**ASSIGNMENT:**
One number is the full answer: how many lines in the records contain the word "Apteczka"?

**GIVEN ENTRIES:**
○ ○ ○ ○ ○
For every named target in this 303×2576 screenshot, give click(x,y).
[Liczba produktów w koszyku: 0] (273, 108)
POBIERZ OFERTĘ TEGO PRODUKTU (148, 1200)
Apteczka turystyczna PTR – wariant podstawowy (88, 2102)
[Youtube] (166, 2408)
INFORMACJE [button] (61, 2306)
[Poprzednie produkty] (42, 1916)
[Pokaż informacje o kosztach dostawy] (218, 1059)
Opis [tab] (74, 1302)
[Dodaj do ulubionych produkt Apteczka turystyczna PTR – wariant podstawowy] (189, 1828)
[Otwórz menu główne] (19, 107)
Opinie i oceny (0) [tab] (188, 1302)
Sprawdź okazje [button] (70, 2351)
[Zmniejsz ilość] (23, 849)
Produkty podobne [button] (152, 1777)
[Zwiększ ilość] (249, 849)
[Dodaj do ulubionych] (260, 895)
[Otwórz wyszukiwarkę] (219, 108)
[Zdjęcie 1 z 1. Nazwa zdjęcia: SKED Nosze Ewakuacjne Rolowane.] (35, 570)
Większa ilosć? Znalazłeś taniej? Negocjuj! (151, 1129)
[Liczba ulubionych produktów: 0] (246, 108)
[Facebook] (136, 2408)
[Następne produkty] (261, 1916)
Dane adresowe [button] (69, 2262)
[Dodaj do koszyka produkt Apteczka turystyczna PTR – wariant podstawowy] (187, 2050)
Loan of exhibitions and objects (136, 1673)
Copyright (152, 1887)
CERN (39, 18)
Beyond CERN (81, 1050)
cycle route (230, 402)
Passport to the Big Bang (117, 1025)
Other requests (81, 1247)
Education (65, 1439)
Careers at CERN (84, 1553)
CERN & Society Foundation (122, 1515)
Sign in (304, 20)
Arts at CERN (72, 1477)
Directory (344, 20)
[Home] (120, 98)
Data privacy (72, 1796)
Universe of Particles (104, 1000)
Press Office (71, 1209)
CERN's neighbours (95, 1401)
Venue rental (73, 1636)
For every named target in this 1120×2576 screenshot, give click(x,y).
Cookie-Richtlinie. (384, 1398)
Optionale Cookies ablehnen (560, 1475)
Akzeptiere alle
○ ○ ○ ○ ○
**RESPONSE TO THIS EXERCISE:**
3